SUPPLIED MATERIAL:
•••
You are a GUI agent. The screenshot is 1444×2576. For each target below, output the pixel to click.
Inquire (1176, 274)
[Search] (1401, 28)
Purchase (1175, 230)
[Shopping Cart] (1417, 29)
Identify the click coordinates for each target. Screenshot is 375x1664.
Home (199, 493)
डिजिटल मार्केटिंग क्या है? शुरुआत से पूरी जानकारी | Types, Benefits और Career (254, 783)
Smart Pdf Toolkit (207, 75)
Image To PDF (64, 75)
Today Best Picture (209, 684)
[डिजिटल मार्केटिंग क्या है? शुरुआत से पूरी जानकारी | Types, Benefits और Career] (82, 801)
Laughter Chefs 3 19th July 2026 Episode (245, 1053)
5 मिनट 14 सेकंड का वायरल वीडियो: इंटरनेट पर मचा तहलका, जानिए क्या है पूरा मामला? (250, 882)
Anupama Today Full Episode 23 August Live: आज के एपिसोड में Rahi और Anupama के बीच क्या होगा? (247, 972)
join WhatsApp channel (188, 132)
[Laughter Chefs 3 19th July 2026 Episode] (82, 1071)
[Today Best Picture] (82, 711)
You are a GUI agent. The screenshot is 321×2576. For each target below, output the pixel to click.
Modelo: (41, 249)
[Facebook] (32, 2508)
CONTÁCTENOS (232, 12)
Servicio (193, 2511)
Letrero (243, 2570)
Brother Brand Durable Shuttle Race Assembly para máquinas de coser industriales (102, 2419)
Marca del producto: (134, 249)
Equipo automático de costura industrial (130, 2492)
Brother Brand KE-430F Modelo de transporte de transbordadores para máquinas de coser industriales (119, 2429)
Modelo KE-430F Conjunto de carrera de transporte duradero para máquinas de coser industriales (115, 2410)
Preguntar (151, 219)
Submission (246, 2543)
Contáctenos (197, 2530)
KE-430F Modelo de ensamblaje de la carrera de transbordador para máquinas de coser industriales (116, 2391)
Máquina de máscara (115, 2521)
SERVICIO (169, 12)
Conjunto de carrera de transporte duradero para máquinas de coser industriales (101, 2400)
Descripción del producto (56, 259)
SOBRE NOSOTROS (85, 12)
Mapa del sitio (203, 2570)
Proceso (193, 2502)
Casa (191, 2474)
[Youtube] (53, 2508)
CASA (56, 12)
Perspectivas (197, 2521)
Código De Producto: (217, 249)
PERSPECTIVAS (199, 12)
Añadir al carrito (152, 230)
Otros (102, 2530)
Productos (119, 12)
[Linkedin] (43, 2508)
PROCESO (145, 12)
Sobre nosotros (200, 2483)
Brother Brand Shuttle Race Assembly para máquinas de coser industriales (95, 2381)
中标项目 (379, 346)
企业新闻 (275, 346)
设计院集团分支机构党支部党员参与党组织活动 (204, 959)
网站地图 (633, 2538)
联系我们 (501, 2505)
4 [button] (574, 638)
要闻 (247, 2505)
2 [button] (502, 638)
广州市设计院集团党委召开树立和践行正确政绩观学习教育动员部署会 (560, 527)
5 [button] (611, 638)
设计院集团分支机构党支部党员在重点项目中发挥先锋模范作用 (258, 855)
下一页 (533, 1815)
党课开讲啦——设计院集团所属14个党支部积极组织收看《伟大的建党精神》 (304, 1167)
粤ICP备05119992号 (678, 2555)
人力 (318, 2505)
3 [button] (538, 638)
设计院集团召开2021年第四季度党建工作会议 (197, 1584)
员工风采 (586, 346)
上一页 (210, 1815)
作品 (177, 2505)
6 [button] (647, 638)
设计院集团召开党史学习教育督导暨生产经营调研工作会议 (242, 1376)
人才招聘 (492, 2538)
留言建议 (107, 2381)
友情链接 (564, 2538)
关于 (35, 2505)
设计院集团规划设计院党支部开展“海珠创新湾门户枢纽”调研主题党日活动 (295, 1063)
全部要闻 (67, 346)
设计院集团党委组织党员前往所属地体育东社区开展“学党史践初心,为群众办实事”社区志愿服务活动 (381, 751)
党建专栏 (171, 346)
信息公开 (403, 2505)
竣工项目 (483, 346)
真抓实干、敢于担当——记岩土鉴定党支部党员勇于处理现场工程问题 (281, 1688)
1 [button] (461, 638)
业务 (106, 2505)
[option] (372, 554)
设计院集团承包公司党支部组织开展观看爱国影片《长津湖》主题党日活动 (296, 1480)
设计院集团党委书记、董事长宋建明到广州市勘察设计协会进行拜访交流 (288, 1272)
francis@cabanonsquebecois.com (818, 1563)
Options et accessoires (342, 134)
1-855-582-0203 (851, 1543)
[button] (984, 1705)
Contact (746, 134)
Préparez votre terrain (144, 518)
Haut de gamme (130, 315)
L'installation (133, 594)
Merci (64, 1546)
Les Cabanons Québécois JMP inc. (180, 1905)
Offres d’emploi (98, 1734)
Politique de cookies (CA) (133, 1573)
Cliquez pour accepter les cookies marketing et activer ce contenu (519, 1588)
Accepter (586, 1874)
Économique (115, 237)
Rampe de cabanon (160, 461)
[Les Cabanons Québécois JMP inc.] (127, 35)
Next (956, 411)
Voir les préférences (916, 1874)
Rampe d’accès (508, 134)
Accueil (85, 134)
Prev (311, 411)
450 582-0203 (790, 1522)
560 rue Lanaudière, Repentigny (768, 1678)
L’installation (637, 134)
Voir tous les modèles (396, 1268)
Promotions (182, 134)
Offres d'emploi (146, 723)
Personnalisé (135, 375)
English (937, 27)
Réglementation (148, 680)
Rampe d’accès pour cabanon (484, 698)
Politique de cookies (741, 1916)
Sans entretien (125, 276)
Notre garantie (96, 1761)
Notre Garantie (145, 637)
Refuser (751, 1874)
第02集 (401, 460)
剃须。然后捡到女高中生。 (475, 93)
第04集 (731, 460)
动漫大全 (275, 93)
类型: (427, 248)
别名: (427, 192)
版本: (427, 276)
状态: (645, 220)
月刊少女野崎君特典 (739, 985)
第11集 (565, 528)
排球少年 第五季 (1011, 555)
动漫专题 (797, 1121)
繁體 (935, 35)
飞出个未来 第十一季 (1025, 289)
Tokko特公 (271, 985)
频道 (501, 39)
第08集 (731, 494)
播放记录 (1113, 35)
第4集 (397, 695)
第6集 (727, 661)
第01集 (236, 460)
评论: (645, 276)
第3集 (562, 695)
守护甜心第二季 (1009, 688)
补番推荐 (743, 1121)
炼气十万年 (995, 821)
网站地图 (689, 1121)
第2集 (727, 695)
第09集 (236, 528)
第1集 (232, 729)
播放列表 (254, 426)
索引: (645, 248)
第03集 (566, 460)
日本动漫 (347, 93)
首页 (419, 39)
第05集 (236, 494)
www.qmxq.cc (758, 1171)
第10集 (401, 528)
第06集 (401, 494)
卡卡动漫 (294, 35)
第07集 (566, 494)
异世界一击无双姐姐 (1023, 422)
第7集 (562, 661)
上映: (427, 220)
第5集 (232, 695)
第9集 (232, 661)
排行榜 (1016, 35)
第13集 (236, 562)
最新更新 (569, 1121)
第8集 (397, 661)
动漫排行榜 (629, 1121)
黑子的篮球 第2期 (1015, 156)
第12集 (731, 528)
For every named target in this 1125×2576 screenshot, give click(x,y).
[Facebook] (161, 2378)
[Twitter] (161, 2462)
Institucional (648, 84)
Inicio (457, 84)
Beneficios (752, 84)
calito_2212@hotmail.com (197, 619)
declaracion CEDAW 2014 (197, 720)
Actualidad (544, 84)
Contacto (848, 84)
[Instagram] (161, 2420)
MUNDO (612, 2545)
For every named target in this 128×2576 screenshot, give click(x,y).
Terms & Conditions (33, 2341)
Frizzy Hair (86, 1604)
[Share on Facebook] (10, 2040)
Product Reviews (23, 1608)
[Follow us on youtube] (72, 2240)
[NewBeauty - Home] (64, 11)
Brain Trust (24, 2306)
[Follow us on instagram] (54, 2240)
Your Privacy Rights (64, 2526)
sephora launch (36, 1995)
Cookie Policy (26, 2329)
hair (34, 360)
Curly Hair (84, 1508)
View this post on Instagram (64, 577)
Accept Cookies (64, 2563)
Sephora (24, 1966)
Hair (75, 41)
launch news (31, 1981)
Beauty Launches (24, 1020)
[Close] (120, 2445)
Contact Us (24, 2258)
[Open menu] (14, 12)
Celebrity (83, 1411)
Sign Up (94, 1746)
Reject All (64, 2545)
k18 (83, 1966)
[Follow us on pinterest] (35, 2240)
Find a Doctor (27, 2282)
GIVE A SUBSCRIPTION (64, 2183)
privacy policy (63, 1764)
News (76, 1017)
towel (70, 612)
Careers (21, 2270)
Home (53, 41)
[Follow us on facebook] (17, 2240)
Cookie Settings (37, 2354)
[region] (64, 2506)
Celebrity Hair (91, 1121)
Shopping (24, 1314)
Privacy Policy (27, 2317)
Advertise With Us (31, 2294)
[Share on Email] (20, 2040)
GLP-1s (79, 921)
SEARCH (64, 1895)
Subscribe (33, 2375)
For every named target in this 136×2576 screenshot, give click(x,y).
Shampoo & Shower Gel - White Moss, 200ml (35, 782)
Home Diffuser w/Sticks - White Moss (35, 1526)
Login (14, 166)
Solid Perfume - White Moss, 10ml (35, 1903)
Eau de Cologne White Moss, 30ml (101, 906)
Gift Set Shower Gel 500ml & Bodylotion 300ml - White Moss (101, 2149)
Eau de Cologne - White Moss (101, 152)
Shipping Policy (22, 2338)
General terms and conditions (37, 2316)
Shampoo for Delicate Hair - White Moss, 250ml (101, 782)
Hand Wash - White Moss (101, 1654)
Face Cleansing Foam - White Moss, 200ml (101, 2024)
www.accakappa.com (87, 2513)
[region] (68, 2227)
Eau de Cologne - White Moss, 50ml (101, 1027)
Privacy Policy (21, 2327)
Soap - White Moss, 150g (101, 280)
•••
EXERCISE DESCRIPTION: Answer only with the count of lines in the records that include the string "every".

RESULT FOR THIS TASK: 3